#### DATA RECORDS:
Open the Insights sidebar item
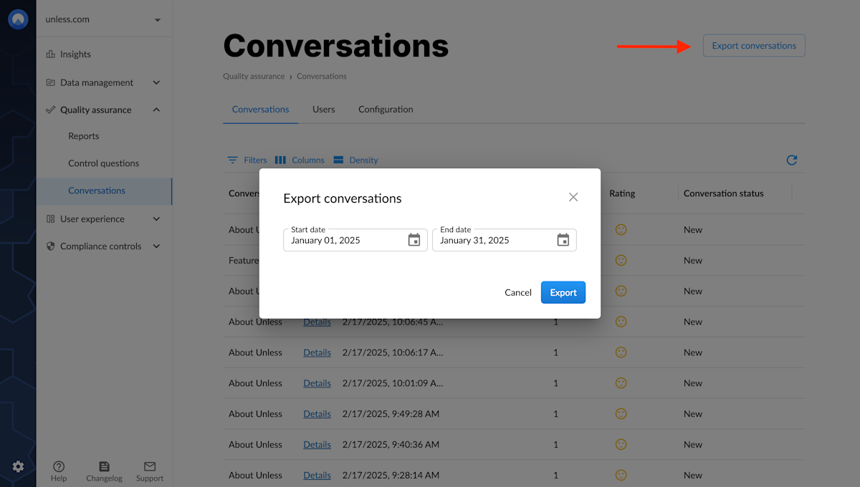Viewport: 860px width, 487px height. click(74, 54)
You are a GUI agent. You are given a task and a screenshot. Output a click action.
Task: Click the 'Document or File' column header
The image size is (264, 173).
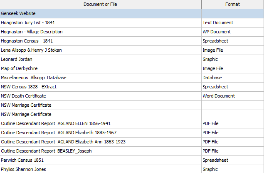tap(100, 4)
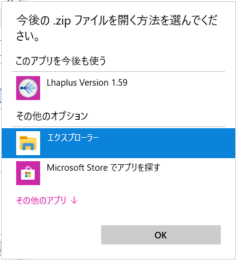Click the .zip word in the heading
Image resolution: width=237 pixels, height=260 pixels.
pos(62,22)
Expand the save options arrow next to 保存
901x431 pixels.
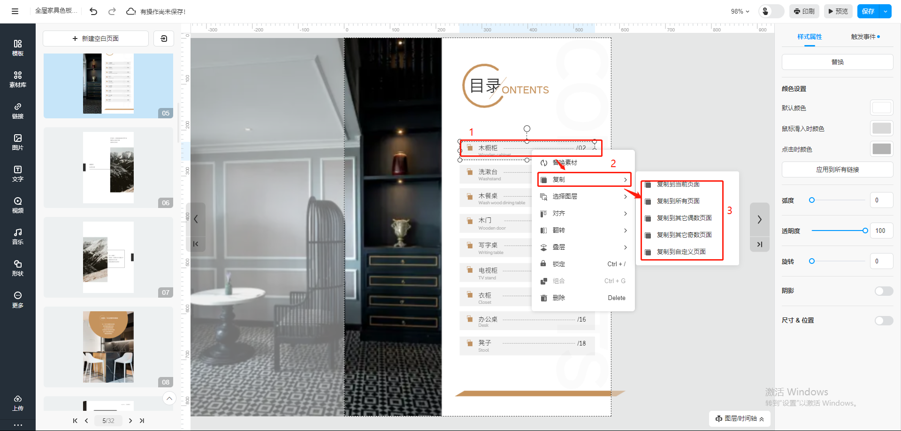886,11
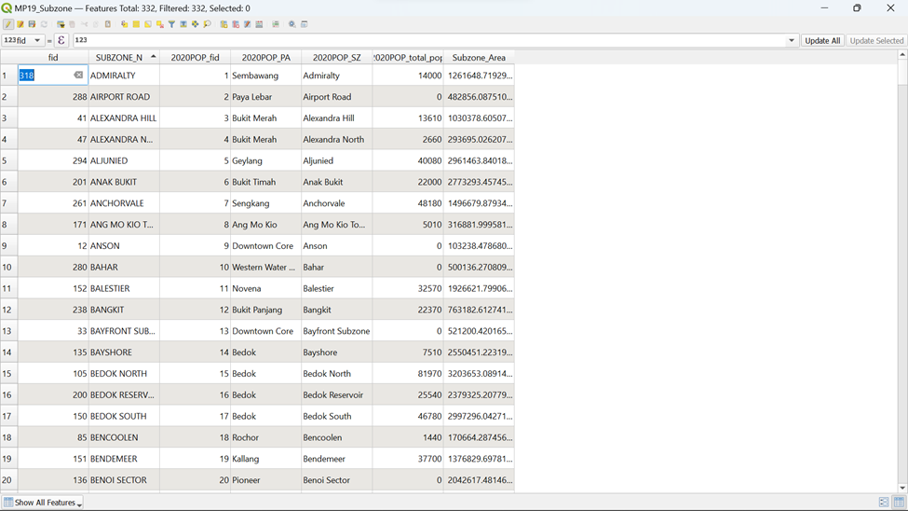Open expression dialog with epsilon button
The image size is (908, 511).
tap(61, 41)
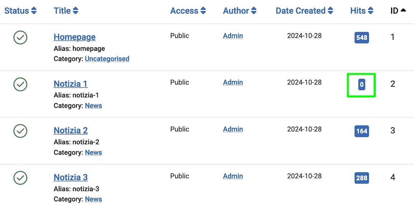Click the 164 hits badge
Image resolution: width=414 pixels, height=210 pixels.
[361, 131]
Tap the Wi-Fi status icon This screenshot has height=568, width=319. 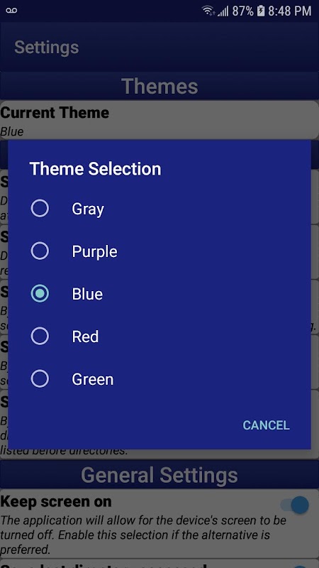click(x=208, y=11)
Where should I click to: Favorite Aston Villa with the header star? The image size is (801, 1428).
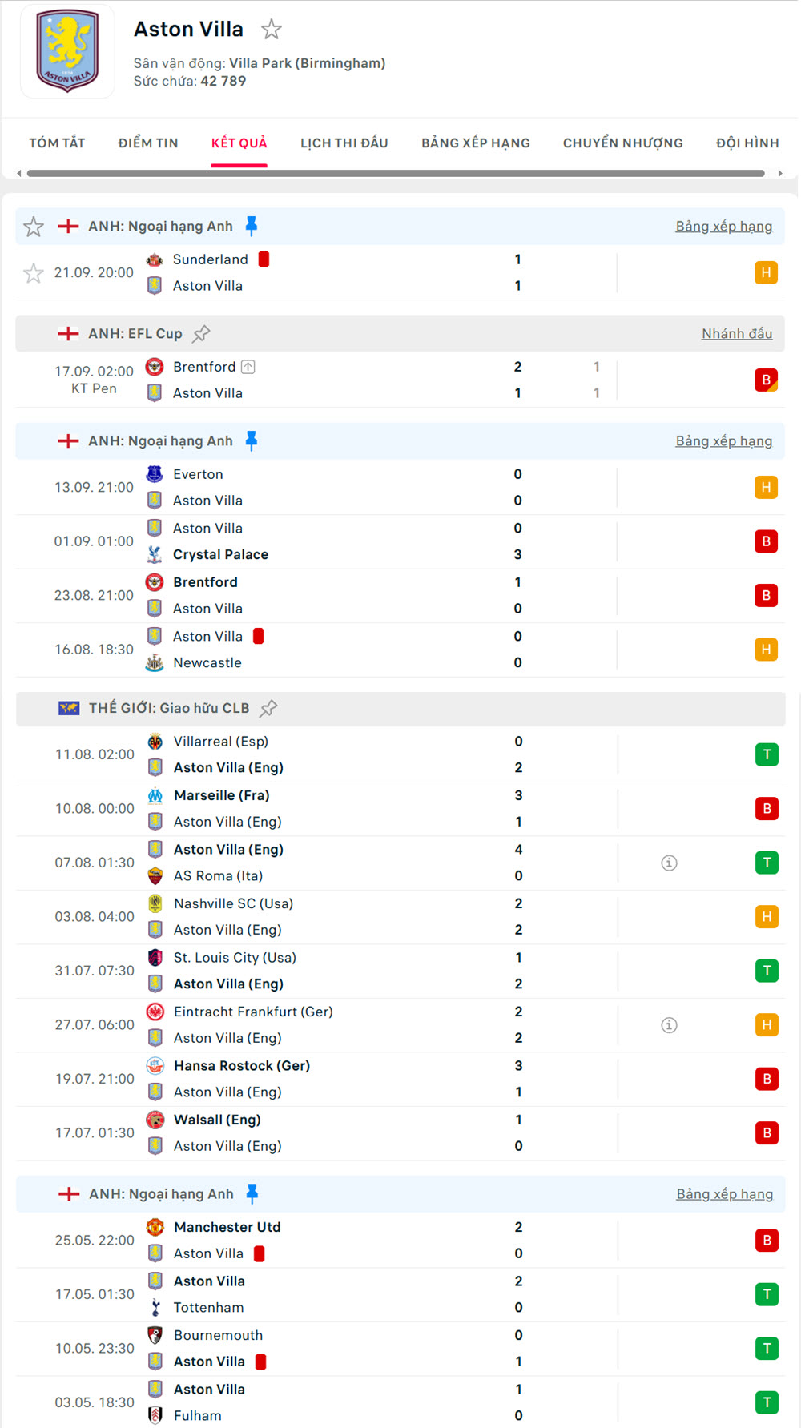pos(272,30)
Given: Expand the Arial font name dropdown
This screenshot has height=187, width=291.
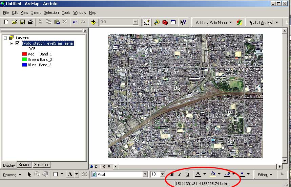Looking at the screenshot, I should tap(145, 174).
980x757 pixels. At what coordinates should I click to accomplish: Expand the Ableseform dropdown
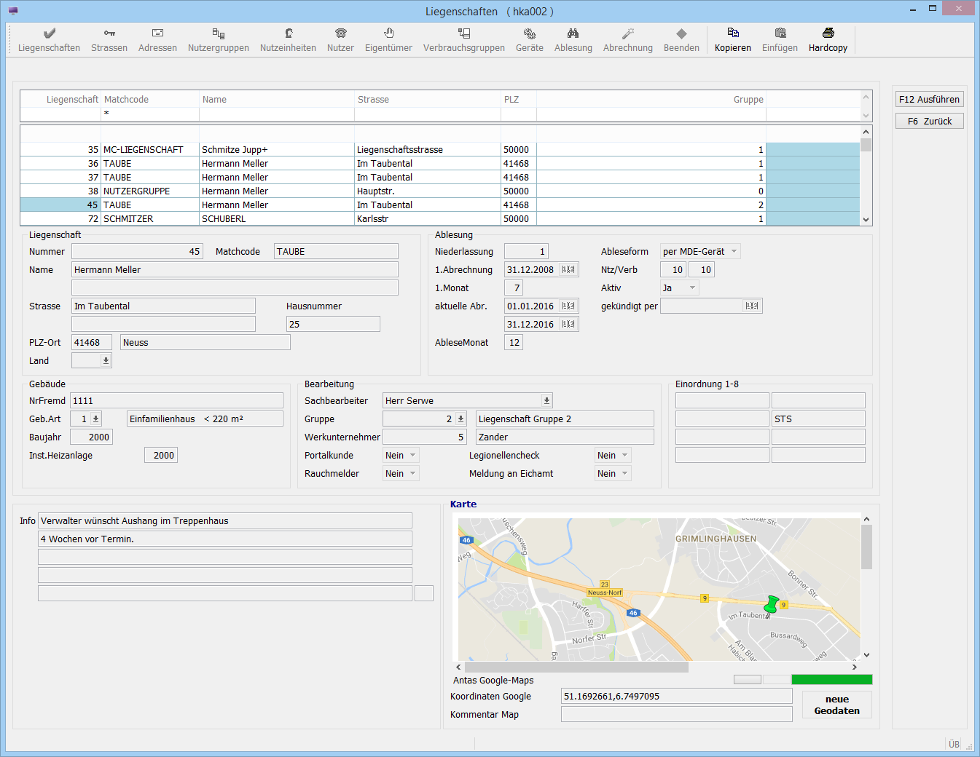734,252
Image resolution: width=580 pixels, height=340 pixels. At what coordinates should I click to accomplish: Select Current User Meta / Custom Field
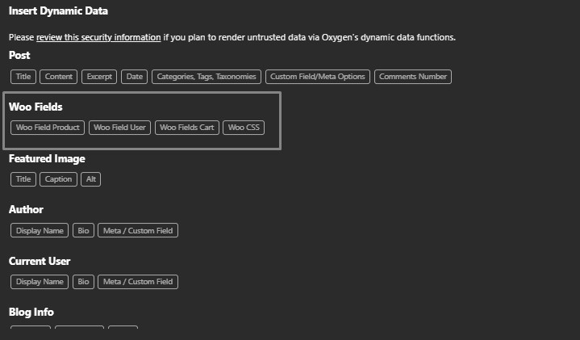point(137,282)
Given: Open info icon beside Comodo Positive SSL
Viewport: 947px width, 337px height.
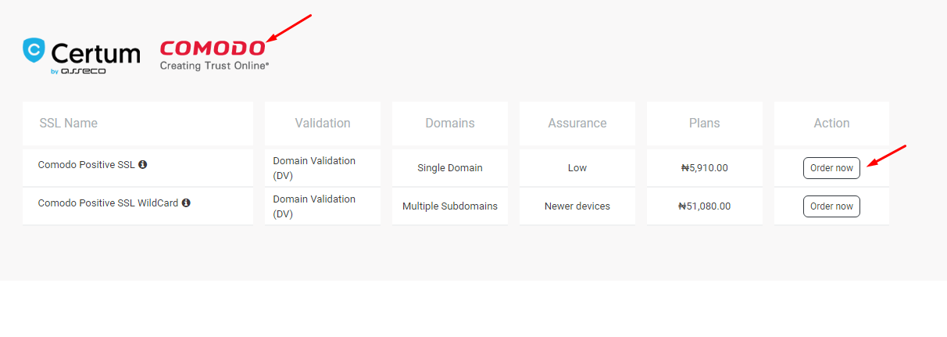Looking at the screenshot, I should [x=143, y=164].
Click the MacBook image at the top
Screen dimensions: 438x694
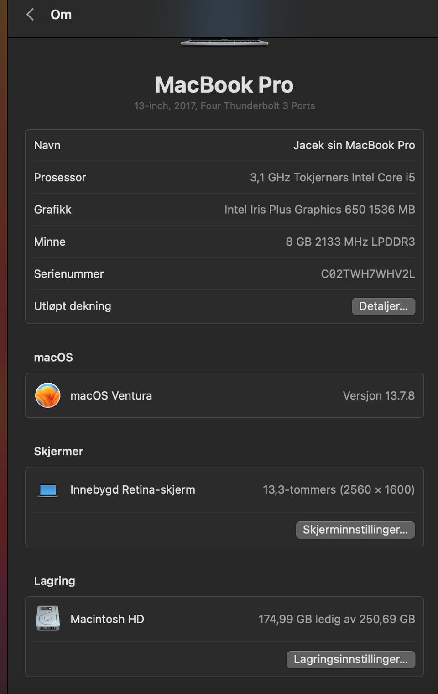224,41
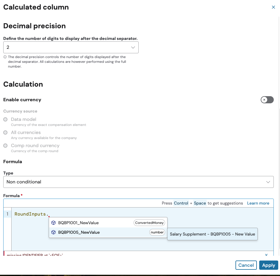
Task: Choose Comp round currency radio option
Action: [5, 146]
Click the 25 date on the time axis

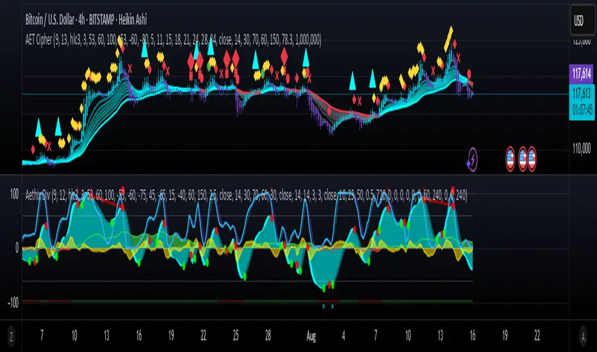coord(236,335)
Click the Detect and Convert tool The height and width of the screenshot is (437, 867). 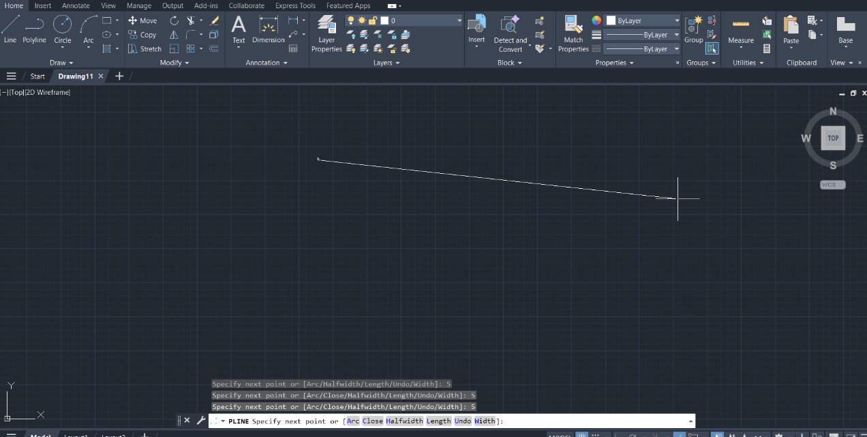pyautogui.click(x=510, y=33)
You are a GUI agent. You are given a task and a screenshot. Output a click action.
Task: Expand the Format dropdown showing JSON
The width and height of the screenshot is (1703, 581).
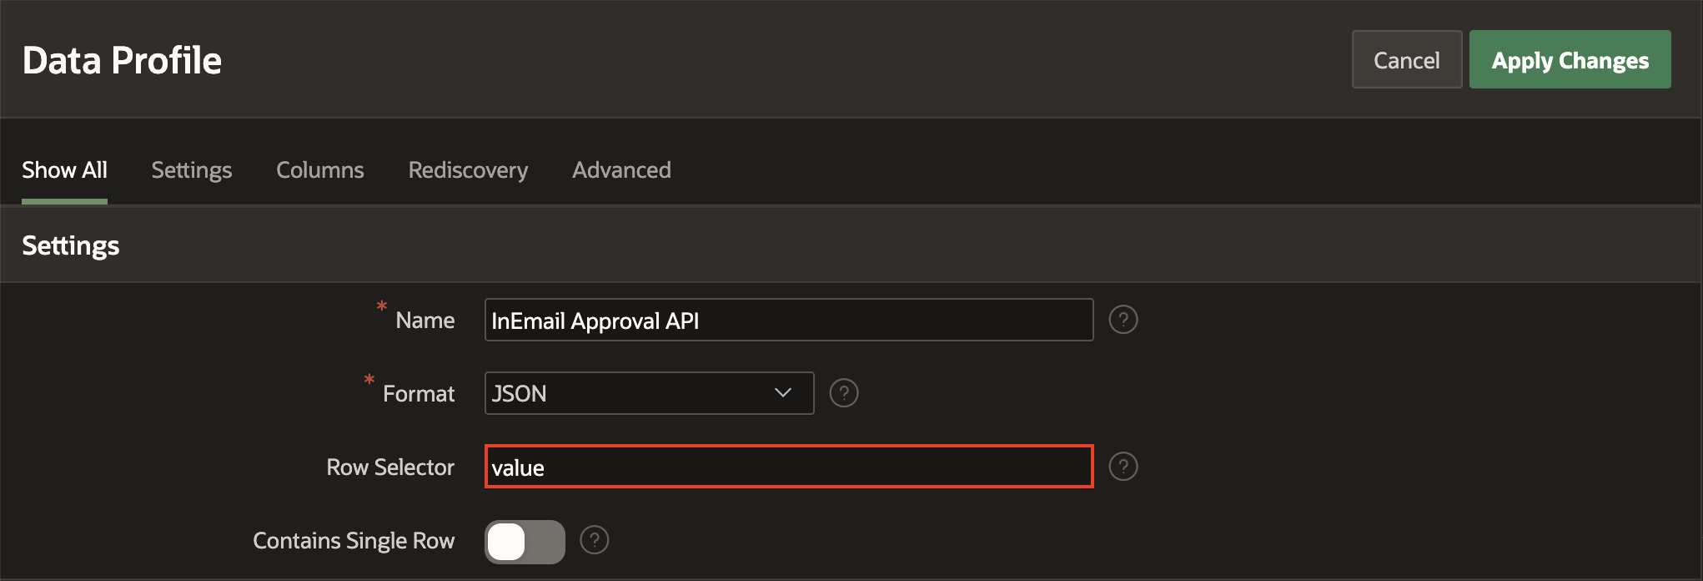[x=649, y=393]
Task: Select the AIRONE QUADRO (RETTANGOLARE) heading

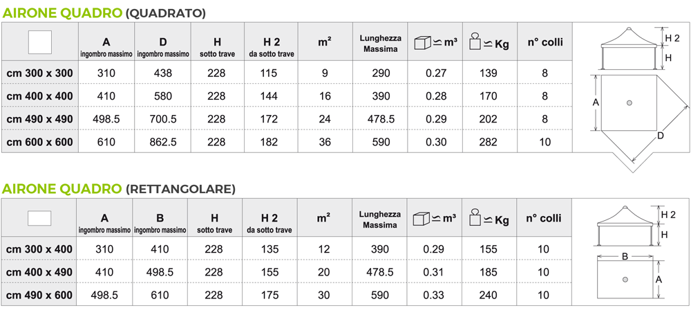Action: [118, 188]
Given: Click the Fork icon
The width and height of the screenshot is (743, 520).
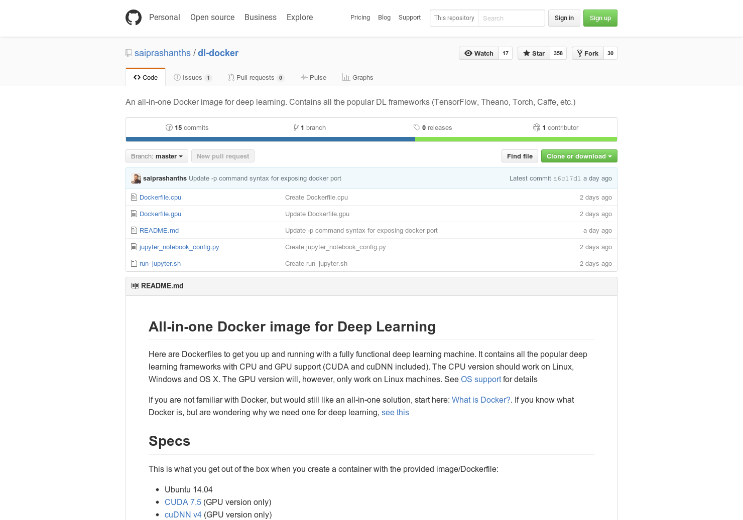Looking at the screenshot, I should pyautogui.click(x=580, y=53).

#### REQUIRED ACTION:
Each line from the one with "Given: Click the Fork icon" through the end of the entries should be reproduced exactly. Leave out the pictures.

#### SOLUTION FOR THIS EXERCISE:
Given: Click the Fork icon
The width and height of the screenshot is (743, 520).
Looking at the screenshot, I should pyautogui.click(x=580, y=53).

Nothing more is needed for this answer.